Dataset entries

------------------------------

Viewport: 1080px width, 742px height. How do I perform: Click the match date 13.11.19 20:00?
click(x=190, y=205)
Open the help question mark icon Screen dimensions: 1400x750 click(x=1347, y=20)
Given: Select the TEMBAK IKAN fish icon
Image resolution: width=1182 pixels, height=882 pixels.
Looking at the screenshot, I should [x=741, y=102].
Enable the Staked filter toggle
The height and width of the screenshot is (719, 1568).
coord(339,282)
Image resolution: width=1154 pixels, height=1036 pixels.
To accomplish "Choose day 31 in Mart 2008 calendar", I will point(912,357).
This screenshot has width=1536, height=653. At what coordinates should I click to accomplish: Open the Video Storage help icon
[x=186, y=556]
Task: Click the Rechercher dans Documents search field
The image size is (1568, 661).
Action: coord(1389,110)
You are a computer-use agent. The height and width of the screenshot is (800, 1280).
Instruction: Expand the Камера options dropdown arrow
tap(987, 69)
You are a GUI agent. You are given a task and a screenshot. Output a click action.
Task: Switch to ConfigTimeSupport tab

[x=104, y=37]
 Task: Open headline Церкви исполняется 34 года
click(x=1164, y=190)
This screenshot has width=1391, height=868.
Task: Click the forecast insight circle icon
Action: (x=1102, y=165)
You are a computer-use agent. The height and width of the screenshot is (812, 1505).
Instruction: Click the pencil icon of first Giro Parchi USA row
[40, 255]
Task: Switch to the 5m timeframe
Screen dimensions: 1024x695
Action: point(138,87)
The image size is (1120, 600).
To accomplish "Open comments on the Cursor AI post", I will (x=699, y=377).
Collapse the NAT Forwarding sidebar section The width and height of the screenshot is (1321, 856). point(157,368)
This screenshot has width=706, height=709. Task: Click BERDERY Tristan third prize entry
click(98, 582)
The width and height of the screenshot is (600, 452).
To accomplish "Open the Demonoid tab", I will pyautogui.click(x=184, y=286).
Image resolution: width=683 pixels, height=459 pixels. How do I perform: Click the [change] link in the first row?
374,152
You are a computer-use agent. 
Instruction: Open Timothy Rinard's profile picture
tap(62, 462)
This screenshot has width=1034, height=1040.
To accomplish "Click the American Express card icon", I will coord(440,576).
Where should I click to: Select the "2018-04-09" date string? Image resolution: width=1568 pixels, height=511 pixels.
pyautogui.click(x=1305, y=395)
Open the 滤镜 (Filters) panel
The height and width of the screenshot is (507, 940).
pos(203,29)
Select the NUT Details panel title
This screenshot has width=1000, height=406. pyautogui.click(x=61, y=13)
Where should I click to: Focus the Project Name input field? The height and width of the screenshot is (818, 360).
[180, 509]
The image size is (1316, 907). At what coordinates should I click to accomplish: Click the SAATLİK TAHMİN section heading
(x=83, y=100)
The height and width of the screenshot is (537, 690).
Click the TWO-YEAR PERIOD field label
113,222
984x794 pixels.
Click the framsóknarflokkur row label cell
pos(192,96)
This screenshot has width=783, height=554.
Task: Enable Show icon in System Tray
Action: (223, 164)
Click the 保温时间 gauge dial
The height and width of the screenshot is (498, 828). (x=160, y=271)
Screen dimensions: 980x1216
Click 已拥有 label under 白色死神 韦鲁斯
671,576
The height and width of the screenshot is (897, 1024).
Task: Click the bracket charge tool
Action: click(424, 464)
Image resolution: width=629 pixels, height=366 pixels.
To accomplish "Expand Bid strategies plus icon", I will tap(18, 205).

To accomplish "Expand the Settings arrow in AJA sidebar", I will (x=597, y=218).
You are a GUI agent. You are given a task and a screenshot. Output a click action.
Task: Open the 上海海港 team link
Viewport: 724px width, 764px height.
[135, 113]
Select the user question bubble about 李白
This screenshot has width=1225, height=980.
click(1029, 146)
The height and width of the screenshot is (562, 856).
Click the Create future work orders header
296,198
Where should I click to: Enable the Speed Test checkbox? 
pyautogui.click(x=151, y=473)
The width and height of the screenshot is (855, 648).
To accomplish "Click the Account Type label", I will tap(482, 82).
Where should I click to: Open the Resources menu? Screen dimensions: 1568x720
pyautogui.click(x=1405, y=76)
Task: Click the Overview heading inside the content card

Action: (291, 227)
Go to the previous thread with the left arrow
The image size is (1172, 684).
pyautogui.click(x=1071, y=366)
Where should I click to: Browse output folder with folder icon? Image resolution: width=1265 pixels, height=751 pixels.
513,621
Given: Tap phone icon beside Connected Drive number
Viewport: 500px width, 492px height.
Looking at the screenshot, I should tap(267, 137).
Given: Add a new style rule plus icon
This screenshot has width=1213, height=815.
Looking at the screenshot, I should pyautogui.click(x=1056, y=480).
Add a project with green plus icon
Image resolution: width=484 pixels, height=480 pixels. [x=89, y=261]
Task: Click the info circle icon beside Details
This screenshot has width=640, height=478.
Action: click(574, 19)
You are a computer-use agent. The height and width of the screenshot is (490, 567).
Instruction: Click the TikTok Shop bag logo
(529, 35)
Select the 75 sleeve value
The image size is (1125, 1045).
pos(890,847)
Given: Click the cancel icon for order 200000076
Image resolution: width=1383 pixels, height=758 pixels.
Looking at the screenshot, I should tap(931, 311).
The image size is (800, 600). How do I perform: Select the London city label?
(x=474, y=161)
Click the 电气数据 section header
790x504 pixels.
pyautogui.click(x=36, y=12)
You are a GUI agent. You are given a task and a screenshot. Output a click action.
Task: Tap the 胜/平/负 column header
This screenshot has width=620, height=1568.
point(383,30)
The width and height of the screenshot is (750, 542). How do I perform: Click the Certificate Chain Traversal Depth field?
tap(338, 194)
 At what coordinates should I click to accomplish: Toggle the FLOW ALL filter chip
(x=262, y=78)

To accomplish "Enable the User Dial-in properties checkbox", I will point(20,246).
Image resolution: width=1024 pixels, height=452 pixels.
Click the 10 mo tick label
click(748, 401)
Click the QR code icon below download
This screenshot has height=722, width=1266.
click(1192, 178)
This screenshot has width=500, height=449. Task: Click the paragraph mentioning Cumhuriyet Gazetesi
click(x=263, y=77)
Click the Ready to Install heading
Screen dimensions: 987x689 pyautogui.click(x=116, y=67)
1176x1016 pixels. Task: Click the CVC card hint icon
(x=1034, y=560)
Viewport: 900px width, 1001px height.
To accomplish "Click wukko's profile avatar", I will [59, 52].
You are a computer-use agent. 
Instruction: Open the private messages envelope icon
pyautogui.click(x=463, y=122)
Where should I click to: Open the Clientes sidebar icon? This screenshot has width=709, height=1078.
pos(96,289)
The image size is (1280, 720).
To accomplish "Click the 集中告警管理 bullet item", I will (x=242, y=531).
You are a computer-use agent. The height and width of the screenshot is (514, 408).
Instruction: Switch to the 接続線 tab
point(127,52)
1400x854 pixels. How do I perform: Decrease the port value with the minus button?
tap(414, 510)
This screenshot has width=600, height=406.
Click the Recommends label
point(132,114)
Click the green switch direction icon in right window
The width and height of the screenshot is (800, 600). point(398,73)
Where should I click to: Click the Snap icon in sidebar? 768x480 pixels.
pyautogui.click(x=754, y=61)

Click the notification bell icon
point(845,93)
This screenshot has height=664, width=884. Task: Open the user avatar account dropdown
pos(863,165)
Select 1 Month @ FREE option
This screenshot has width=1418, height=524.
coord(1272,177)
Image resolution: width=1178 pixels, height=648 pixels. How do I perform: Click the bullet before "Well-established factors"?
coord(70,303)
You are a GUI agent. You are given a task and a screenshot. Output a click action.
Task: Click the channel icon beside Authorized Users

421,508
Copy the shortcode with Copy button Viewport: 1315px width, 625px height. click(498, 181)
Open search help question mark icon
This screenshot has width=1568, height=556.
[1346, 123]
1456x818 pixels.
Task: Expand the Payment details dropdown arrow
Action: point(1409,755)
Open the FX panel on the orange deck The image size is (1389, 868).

------------------------------

BRIEF:
Begin at the line that has "This screenshot has width=640, height=478." in the entries above; stop after the line that has "Image resolution: width=1024". Transcribe exactly those lines and no others.

SOLUTION TO THIS TASK:
This screenshot has width=640, height=478.
Action: click(574, 19)
You are a computer-use agent. The height and width of the screenshot is (490, 567).
Instruction: Click the TikTok Shop bag logo
(529, 35)
Select the 75 sleeve value
The image size is (1125, 1045).
pos(890,847)
Given: Click the cancel icon for order 200000076
Image resolution: width=1383 pixels, height=758 pixels.
Looking at the screenshot, I should tap(931, 311).
The image size is (800, 600). How do I perform: Select the London city label?
(x=474, y=161)
Click the 电气数据 section header
790x504 pixels.
pyautogui.click(x=36, y=12)
You are a GUI agent. You are given a task and a screenshot. Output a click action.
Task: Tap the 胜/平/负 column header
This screenshot has width=620, height=1568.
point(383,30)
The width and height of the screenshot is (750, 542). How do I perform: Click the Certificate Chain Traversal Depth field?
tap(338, 194)
 At what coordinates should I click to accomplish: Toggle the FLOW ALL filter chip
(x=262, y=78)

To accomplish "Enable the User Dial-in properties checkbox", I will point(20,246).
Image resolution: width=1024 pixels, height=452 pixels.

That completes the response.